| Komisyon Adı | : | İÇİŞLERİ KOMİSYONU |
| Konu | : | İçişleri Bakanı Süleyman Soylu'nun, İzmir Milletvekili Murat Bakan'ın yaptığı açıklamasındaki bazı ifadelerine ve daha sonra Komisyona güvenlikle ilgili bir sunum yapmak istediğine ilişkin açıklaması |
| Dönemi | : | 26 |
| Yasama Yılı | : | 3 |
| Tarih | : | 05 .10.2017 |
İÇİŞLERİ BAKANI SÜLEYMAN SOYLU (Trabzon) - Kıymetli arkadaşım, bir şey söylemek isterim: Ben de bir yıl, bir aydır İçişleri Bakanlığı yapıyorum. Terörle mücadele dâhil olmak üzere, hayatımızın olağan akışının kolaylaştırılması konusunda mesela bizim vatandaşa değen 680 tane hizmetimiz var, inanın hiçbiri birbirinden önemsiz değil. Yani buradan muradım şu: Şurada göç konusunda söylenecek düzenlemeyle... Ben şunu görmeliyim: Ben bir devletim, benim ülkeme gelebilecek herkesin kaydını en iyi şekilde görmeliyim. İki, benim ülkemde başkalarının kullanabileceği ve kullanmak için ülkeme onların zafiyetleri dolayısıyla sızdırılabilecek kişilerin kim olduğunu anlamalıyım, takip etmeliyim. Ben bir devletim ve ben yine bir devletim...
MURAT BAKAN (İzmir) - Biz bu hükümlerin çoğuna destek verdik Sayın Bakan.
İÇİŞLERİ BAKANI SÜLEYMAN SOYLU (Trabzon) - Elbette, şimdi ifade edeyim: Elimdeki bilgileri, verileri masum vatandaşla masum olmayan vatandaş arasında istismar edilebilecek bir anlayışı ortaya koyabilecek şekilde ortaya koymalıyım. Şimdi, bütün bunlarda teknolojiyi en üst seviyede kullanma... Şuradaki maddeler, biliniz ki en ufak bir şekilde buranın zamanını alacak, meşgul edecek veya başka meseleleri ihmal edebilecek bir anlayış ortaya getirilse... Bizim böyle bir vaktimiz yok, beni bağışlamanızı istiyorum, bunu buraya getirmeyiz zaten ama bir taraftan toplumun kendi adına talepleri var, hayatın olağan akışları var, istekleri var, arzuları var.
Bir de başka bir şey daha söyleyeyim: Biz buraya... Ben İçişleri Komisyonunu önemsiyorum.
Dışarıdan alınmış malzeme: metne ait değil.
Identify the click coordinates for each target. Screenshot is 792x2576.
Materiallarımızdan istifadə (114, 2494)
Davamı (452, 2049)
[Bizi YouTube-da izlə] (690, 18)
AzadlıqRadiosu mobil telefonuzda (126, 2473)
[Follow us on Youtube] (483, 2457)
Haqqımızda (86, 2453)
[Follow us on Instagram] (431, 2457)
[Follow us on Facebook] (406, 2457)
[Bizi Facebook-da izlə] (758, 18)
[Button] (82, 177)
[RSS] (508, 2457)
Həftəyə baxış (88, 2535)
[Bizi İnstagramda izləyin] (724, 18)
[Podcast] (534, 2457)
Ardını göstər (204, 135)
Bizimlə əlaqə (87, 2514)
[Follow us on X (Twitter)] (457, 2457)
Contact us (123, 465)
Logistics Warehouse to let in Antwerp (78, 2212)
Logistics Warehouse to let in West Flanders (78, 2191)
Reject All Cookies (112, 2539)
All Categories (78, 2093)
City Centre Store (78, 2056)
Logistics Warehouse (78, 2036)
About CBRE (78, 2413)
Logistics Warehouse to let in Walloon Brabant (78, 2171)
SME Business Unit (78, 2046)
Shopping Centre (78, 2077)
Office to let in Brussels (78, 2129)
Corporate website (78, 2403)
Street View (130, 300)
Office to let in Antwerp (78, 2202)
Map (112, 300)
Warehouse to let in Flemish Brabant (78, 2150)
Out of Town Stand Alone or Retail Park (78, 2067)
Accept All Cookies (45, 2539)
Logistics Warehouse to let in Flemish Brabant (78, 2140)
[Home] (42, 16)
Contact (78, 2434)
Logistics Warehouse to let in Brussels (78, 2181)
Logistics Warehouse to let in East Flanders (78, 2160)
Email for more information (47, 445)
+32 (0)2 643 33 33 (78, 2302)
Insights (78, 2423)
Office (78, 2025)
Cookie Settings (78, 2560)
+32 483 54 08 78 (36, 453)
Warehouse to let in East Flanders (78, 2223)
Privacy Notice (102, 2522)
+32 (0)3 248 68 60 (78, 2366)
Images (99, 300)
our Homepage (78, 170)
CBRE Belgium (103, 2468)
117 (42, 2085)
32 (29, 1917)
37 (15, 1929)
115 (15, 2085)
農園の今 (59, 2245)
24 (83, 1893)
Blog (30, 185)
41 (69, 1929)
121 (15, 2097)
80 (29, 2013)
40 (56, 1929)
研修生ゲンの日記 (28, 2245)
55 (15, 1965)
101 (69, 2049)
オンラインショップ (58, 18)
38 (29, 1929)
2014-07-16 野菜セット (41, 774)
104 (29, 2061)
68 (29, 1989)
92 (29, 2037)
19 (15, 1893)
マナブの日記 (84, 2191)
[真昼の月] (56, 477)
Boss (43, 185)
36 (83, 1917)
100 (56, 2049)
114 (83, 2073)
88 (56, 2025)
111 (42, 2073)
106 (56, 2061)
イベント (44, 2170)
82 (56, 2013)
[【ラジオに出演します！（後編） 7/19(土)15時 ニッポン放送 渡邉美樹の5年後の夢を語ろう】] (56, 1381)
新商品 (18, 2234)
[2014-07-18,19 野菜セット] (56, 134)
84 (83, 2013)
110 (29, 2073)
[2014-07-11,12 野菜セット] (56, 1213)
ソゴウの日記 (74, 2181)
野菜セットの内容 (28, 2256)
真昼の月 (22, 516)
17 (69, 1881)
Bakın, birçok meselem var. Burada başka siyasi partiden arkadaşlar da arıyorlar, CHP'den arkadaşlar da arıyorlar. Şu anda ben en az 4-5 CHP milletvekiliyle konuştum, şu esnada yani siz konuşuyorsunuz ya, onlara da... Veya AK PARTİ'li milletvekili arkadaşlarımızla konuşuyorum veya HDP'li milletvekili, MHP'li milletvekili arkadaşlarımızla konuşuyorum. Sebebi şu: Hakikaten, bu İçişleri Bakanlığı denilen mesele, çağın gerektirdiği... Belki bundan beş yıl sonra, üç yıl sonra, iki yıl sonra böyle olmayacak. Birçok işle aynı anda ve aynı önemde uğraşmak durumundayız. Biz buraya belki başka bir zaman, ne zaman gelebiliriz onu bilmiyorum. Bunların hepsini bir şekilde toparlayıp... Ben kendim önemsiyorum da bu Komisyonu, dedikleriniz de doğru. Belki iş yoğunluğumuzdan ve almamız gereken önlemlerden dolayı... Burada, zamanında gelip bir güvenlik sunumu da yapmak lazım. yani kendi içimizde dar bir çerçevede ve kendimize ait birtakım değerlendirmeleri de ortaya koymak lazım, bunda da haklısınız.
MURAT BAKAN (İzmir) - Biz bekliyoruz, kapalı bir toplantı da yaparsanız Başkanımızın...
İÇİŞLERİ BAKANI SÜLEYMAN SOYLU (Trabzon) - Bunda da haklı olabilirsiniz ama...
MEHMET ERDOĞAN (Muğla) - Onu Güvenlik ve İstihbarat Komisyonunda bile yapamadık Sayın Bakan.
İÇİŞLERİ BAKANI SÜLEYMAN SOYLU (Trabzon) - Ben, inanın sizin de tatmin olabileceğiz ve bu konuda verebileceğim birtakım değerlendirmeleri vermekten imtina etmem. Neticede hepimizin sorumluluğu var, hepimiz milletvekiliyiz, bakanlık dediğiniz geçip gidecek.
HAYATİ TEKİN (Samsun) - Sayın Bakanım, bu konuda sizden bir özel güvenlikle ilgili toplantı sözü alalım.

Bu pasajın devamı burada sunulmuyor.